* **TASK STATEMENT**
Exactly as they appear, write the lines from the one containing "Where should I click to: Expand" to the final line of the entries, leaving pictures out.

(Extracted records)

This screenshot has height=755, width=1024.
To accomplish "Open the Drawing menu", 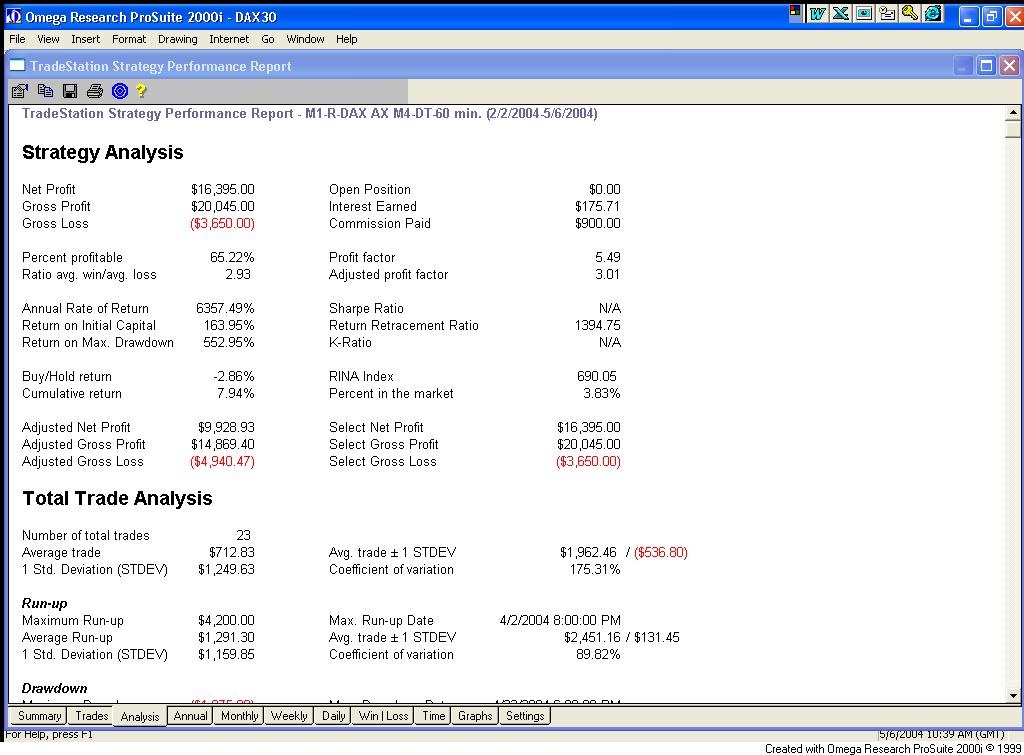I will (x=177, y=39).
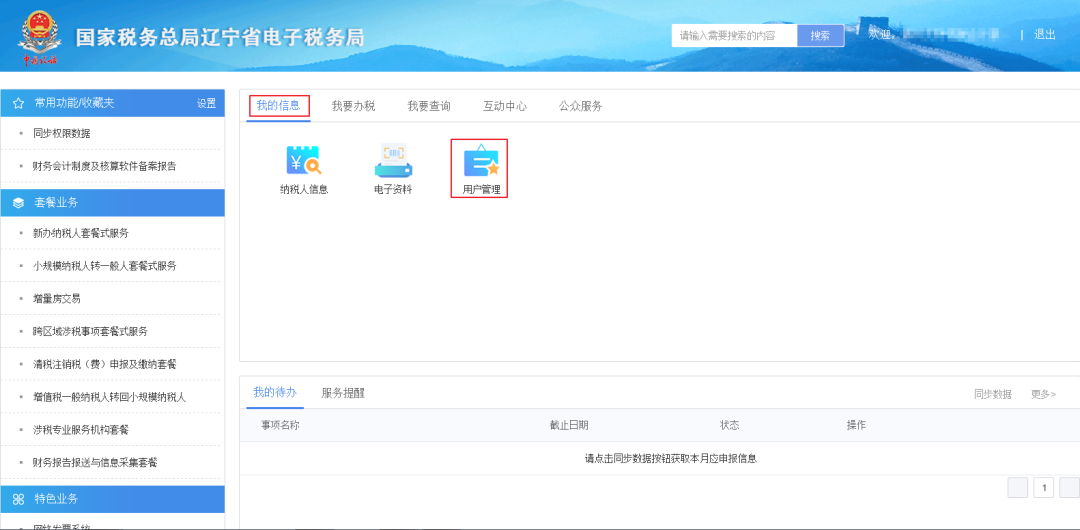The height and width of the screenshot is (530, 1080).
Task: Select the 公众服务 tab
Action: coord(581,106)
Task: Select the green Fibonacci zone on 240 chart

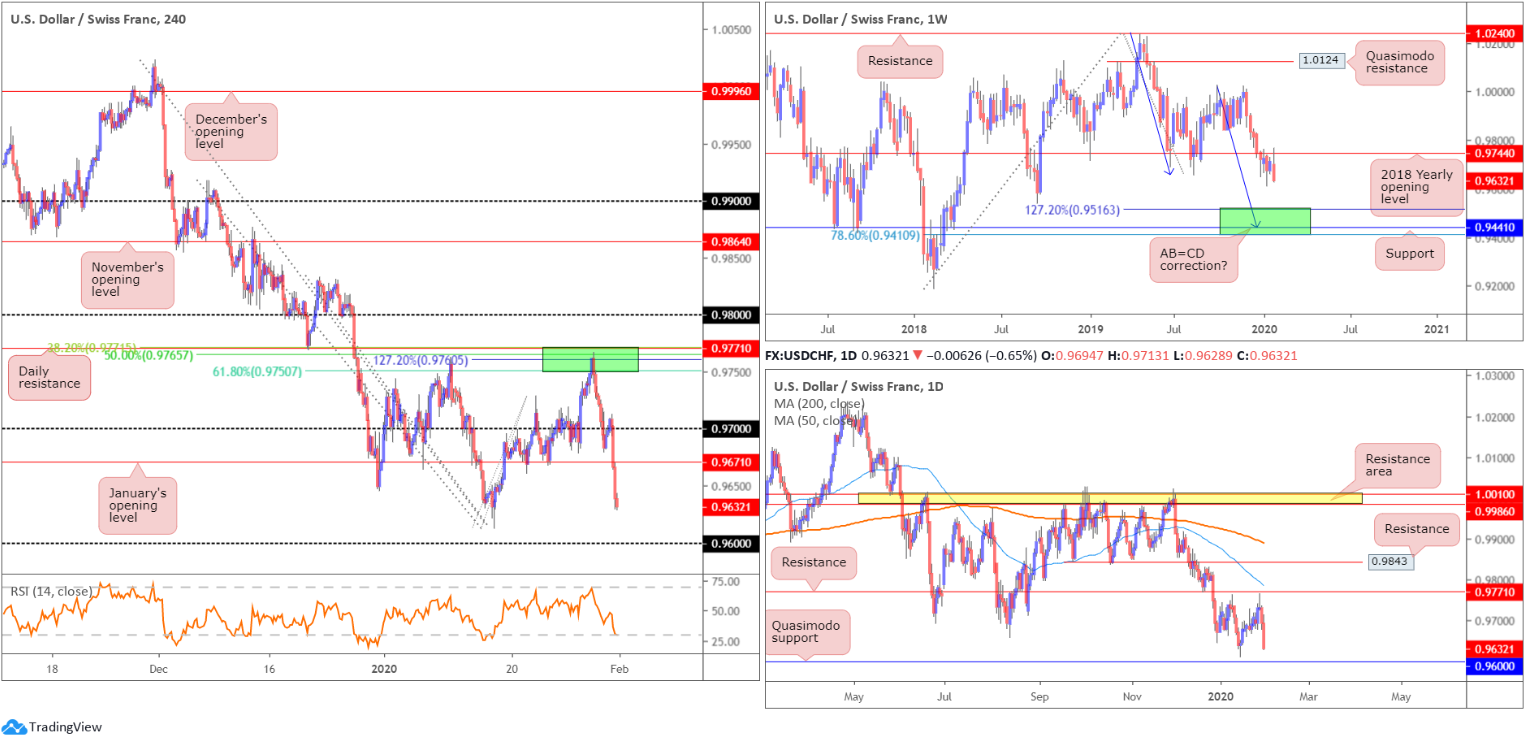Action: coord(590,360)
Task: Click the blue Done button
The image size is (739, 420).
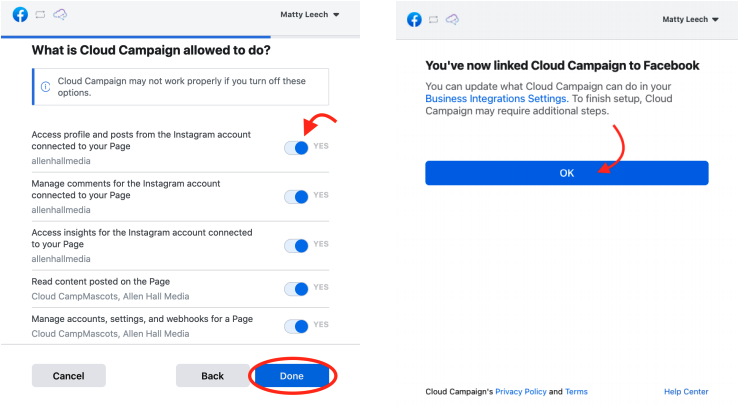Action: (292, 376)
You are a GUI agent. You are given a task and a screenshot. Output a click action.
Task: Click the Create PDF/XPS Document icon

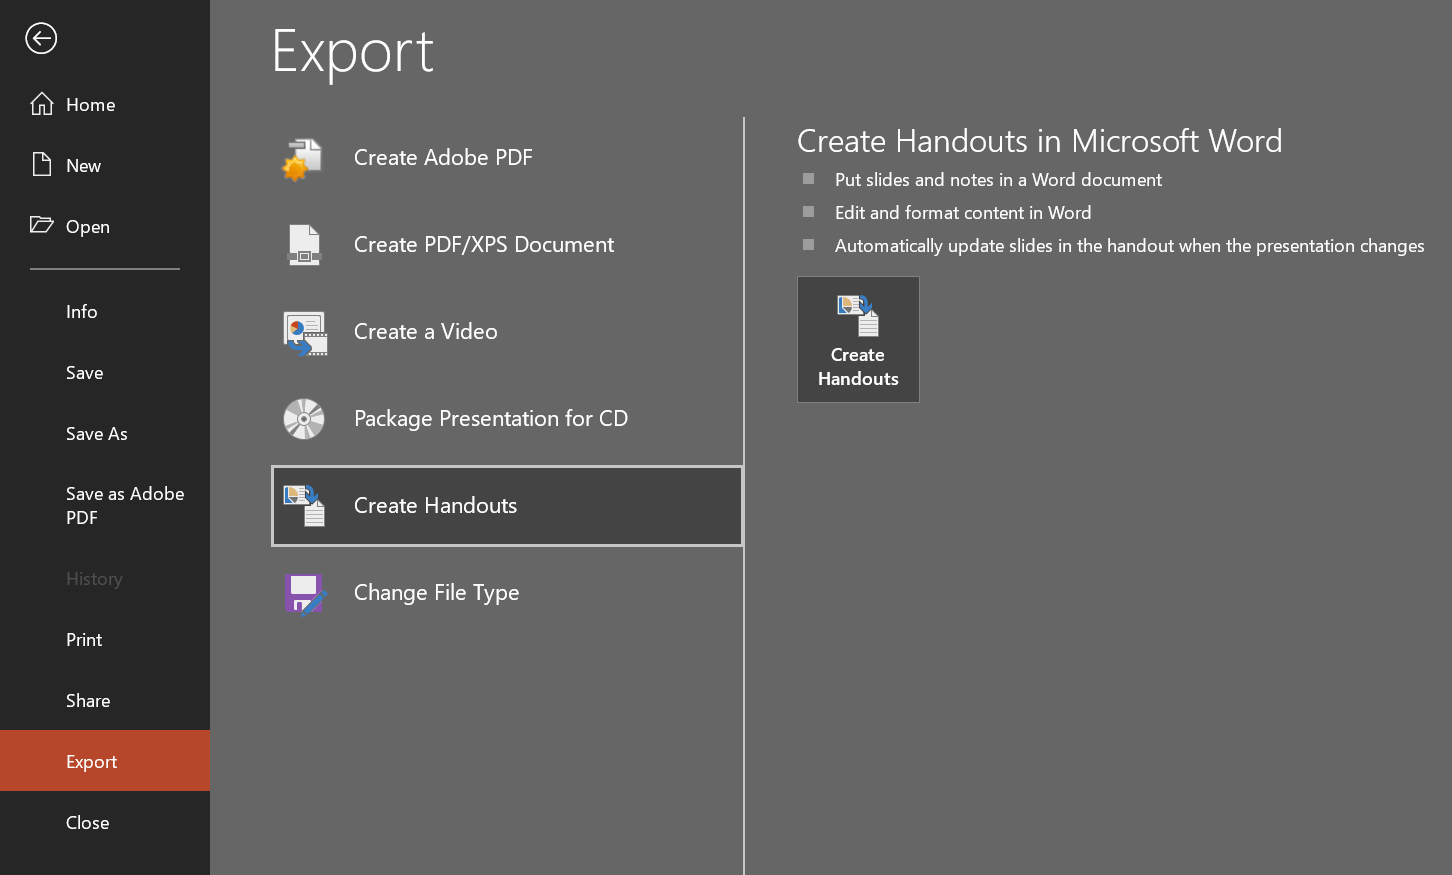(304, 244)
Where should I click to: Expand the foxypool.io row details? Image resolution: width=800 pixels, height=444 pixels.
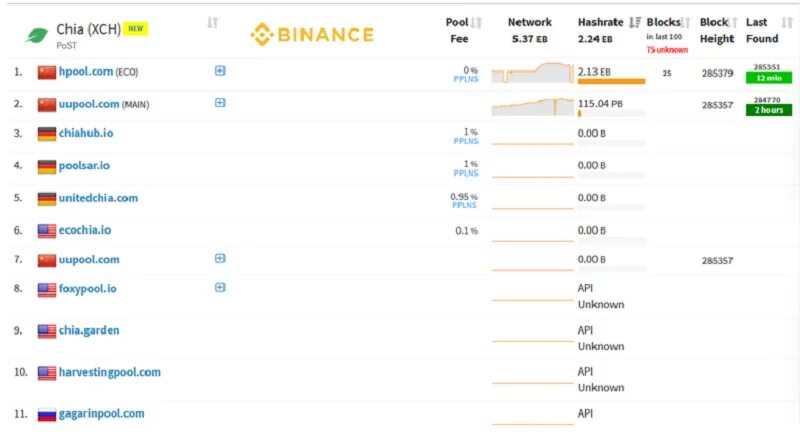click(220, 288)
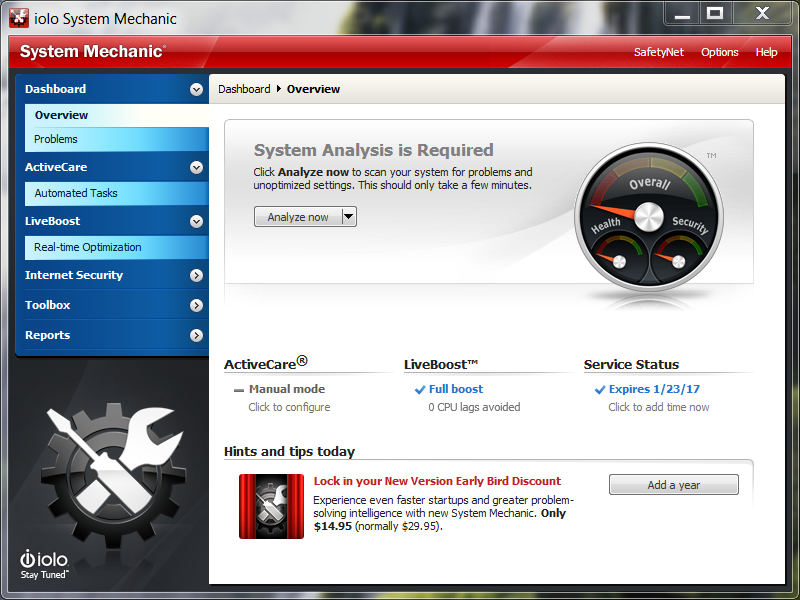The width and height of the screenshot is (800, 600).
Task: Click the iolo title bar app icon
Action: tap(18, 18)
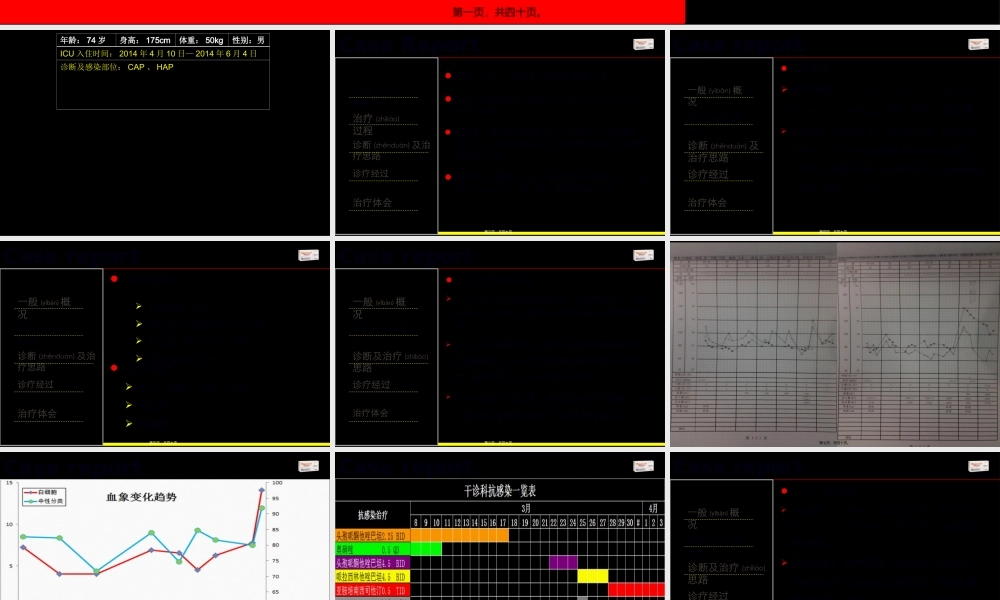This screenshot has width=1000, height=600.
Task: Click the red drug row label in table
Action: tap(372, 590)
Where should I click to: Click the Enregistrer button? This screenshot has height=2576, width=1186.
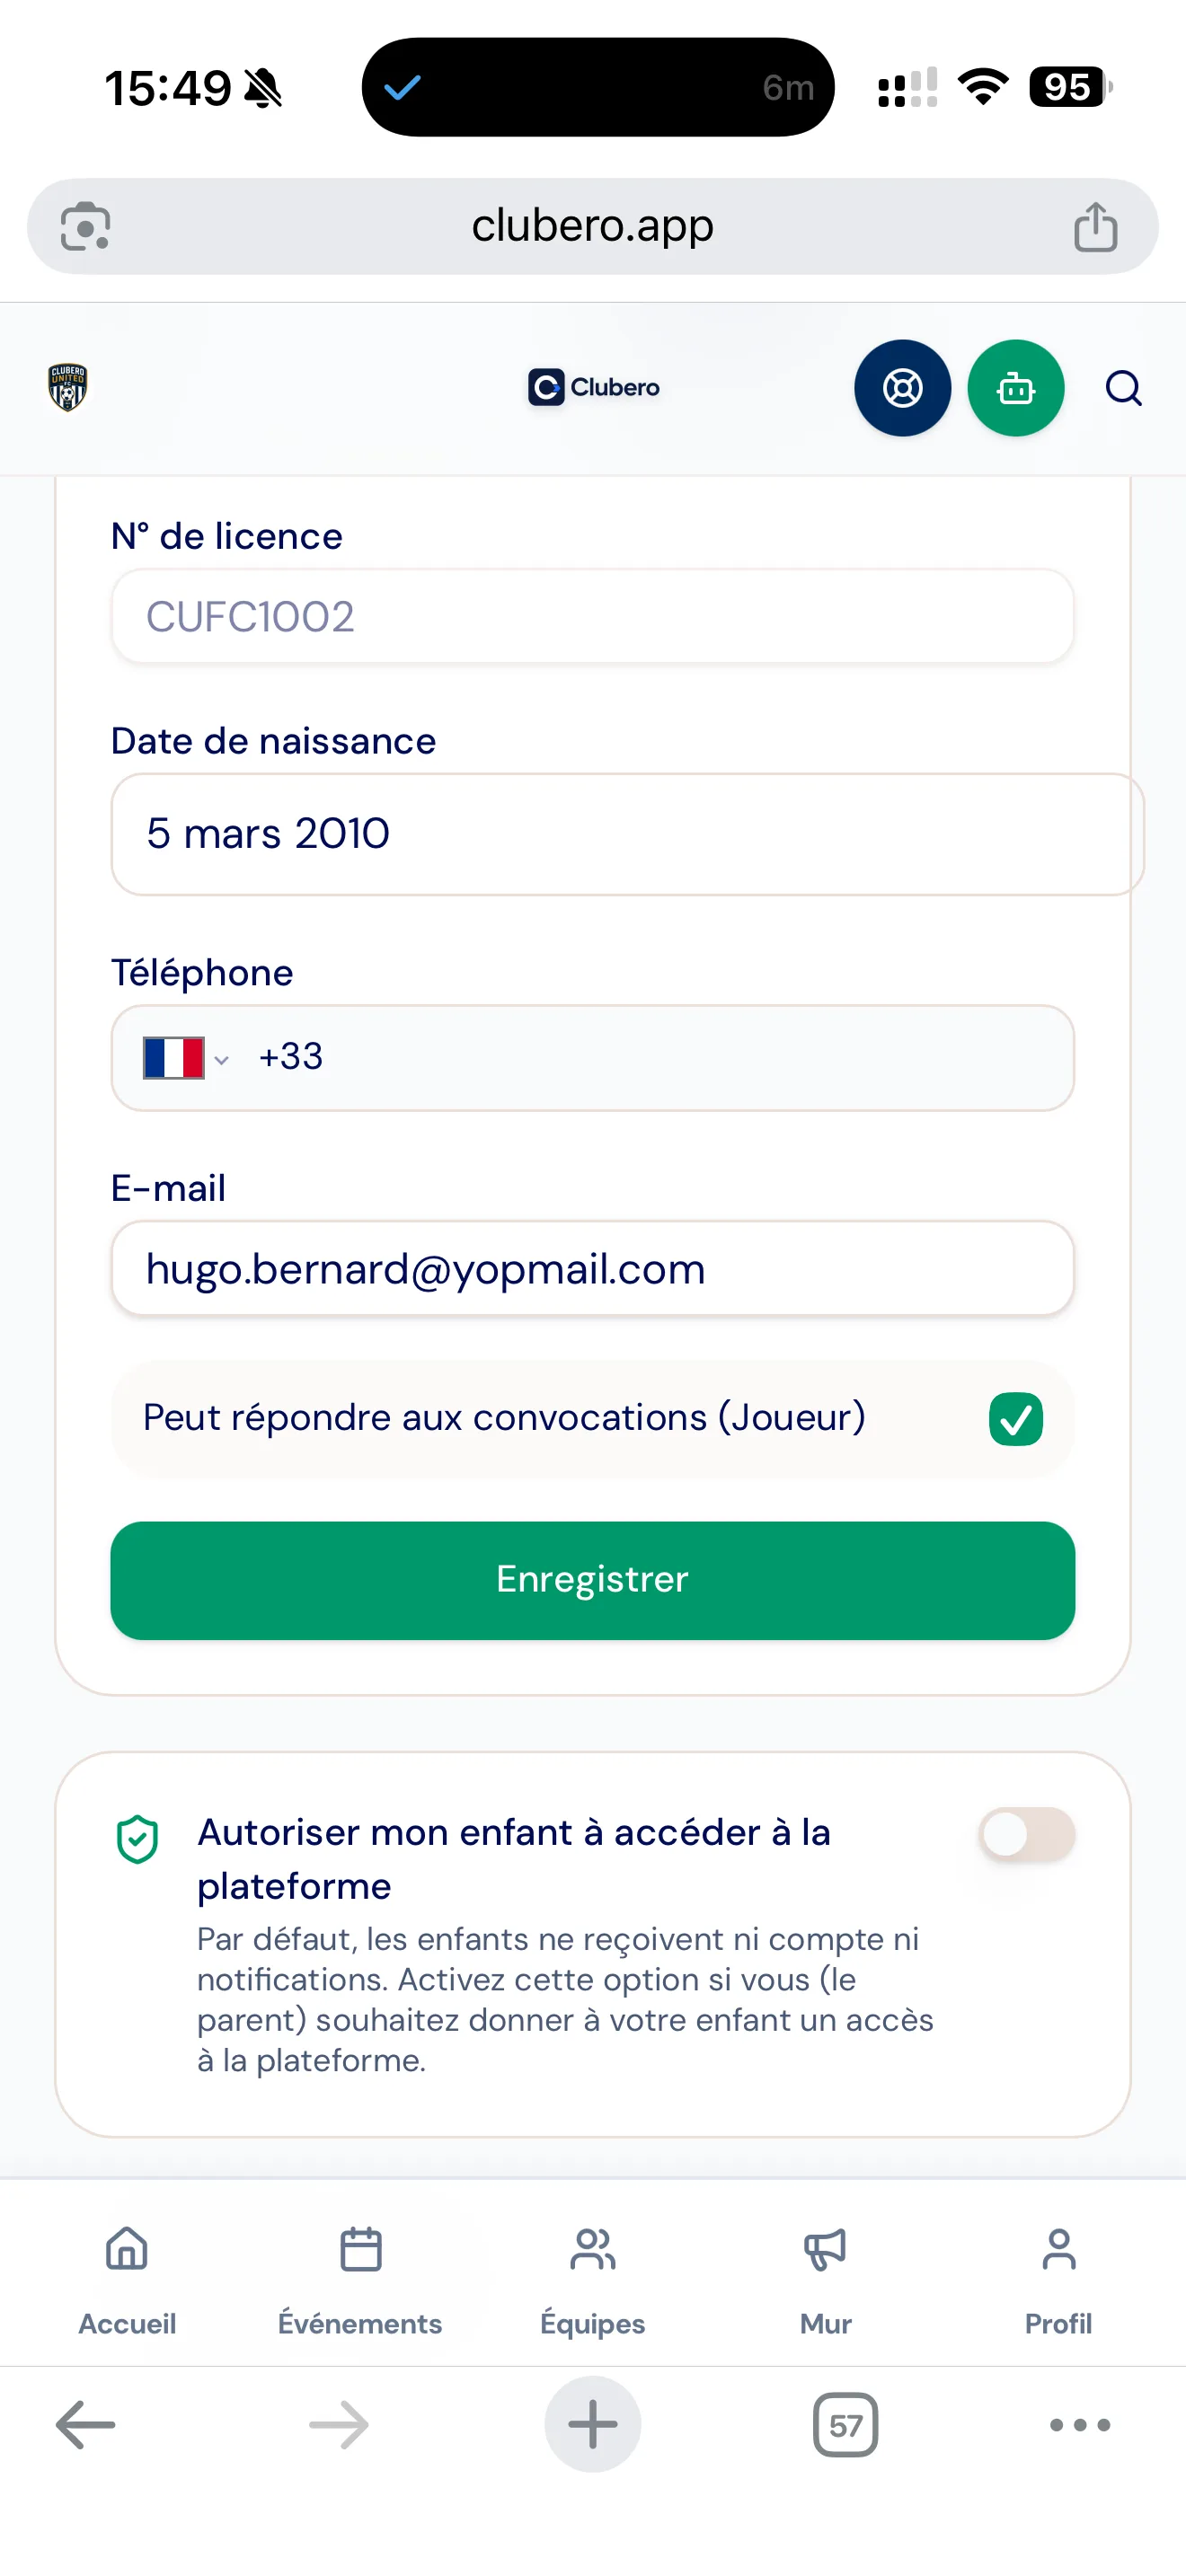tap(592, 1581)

* **TASK RESULT**
Where should I click to: Expand the foxypool.io row details? Image resolution: width=800 pixels, height=444 pixels.
click(220, 288)
The width and height of the screenshot is (800, 600).
Task: Click the iolo title bar app icon
Action: tap(18, 18)
This screenshot has width=1000, height=600.
Task: Click the red drug row label in table
Action: tap(372, 590)
Where should I click to: Click the Enregistrer button? This screenshot has height=2576, width=1186.
tap(592, 1581)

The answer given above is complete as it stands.